Senate debates

Monday, 28 November 2022

Committees

Northern Australia Joint Select Committee; Government Response to Report

5:18 pm

Photo of Patrick DodsonPatrick Dodson (WA, Australian Labor Party) Share this | Hansard source

DODSON () (): I rise to speak on the response to the Juukan Gorge inquiry. I was a member of the committee that did the inquiry. On Thursday, the Minister for the Environment and Water tabled the government's response to the interim and the final reports of the inquiry into the destruction of 46,000-year-old caves and Juukan Gorge in the Pilbara region of Western Australia. The destruction of the rock shelters at Juukan Gorge was a wake-up call for the nation It was absolutely necessary that the parliament thoroughly interrogated how such an atrocity could occur within existing legal frameworks. As a member of the Joint Standing Committee on Northern Australia, we had the important task of finding out what went wrong. We needed to understand how to stop it from happening again. I want to acknowledge the resilience and the strength of the PKKP throughout this inquiry. Their integrity and capacity to leverage opportunity by participating even when they had every right to be disengaged has been commendable.

As a committee, we adopted a unique process to ensure cultural safety for witnesses and to show respect for what had been lost. We went on country to hear directly from the people so tragically affected by the needless destruction of culture and the causing of pain to themselves. We held roundtables so that hearings were more accessible and less formal and encouraged conversations and knowledge sharing. As a result, all the committee members could see and feel in person the deep impact of lost culture. I commend the work of my fellow committee members, particularly chairman Warren Entsch, Warren Snowdon and Rachel Siewert for their care and commitment to this inquiry.

:: SHORT TASK A ::
In the Senate debate transcript, how old were the caves destroyed at Juukan Gorge?
:: SHORT TASK B ::
Print the portion of the Senate debate transcript that opens with the words containing "As a committee, we" and closes with "to this inquiry.".
:: SHORT TASK C ::
Proceed with the Senate debate transcript on the Juukan Gorge inquiry, carrying on after its final sentence.

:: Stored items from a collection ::

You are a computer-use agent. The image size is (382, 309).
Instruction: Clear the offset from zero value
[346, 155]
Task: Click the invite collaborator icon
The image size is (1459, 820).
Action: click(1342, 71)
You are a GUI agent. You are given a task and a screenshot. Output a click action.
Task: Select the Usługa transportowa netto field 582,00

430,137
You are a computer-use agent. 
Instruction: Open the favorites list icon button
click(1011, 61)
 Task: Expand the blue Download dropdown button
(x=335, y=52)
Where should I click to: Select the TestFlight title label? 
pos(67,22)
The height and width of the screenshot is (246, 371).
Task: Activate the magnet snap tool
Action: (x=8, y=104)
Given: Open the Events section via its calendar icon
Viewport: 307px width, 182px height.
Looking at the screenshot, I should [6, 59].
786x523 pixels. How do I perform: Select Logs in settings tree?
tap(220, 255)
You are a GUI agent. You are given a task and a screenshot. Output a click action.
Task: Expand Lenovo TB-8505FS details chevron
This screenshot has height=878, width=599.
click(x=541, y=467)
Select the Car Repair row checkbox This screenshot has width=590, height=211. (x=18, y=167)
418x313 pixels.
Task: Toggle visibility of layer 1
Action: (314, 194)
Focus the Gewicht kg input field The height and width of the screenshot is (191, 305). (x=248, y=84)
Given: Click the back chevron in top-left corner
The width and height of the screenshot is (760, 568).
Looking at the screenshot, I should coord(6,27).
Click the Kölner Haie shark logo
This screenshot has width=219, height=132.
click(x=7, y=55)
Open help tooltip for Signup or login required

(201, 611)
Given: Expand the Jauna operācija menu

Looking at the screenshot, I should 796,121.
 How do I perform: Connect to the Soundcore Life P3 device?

:: EXERCISE RESPONSE A ::
46,000 years old

:: EXERCISE RESPONSE B ::
As a committee, we adopted a unique process to ensure cultural safety for witnesses and to show respect for what had been lost. We went on country to hear directly from the people so tragically affected by the needless destruction of culture and the causing of pain to themselves. We held roundtables so that hearings were more accessible and less formal and encouraged conversations and knowledge sharing. As a result, all the committee members could see and feel in person the deep impact of lost culture. I commend the work of my fellow committee members, particularly chairman Warren Entsch, Warren Snowdon and Rachel Siewert for their care and commitment to this inquiry.

:: EXERCISE RESPONSE C ::
The inquiry's interim and final reports demonstrated quite clearly that this incident was endemic of a broken cultural heritage system. Rio Tinto's failures were appalling and systematic of a 'don't care about culture' approach. But they were also legally entitled to do what they did. This destruction could happen anywhere, by any mining or development company and even by governments. There are still existing section 18 notices under the Western Australian Aboriginal Cultural Heritage Act that are active in Western Australia, and there are sites that are just as much at risk. We currently have a system that doesn't protect First Nations culture but equally isn't clear for the proponents of development. We have a scheme that allows destruction of heritage that runs very close to destroying evidence of 60,000 years of First Nations history. While it is legal, proponents should not presume that they have a social licence to cause harm within an existing broken system. In public protests and outrage, Australians showed what occurred at Juukan Gorge should not have been legal and was definitely not moral. They must adopt processes of free, prior and informed consent. They must do better.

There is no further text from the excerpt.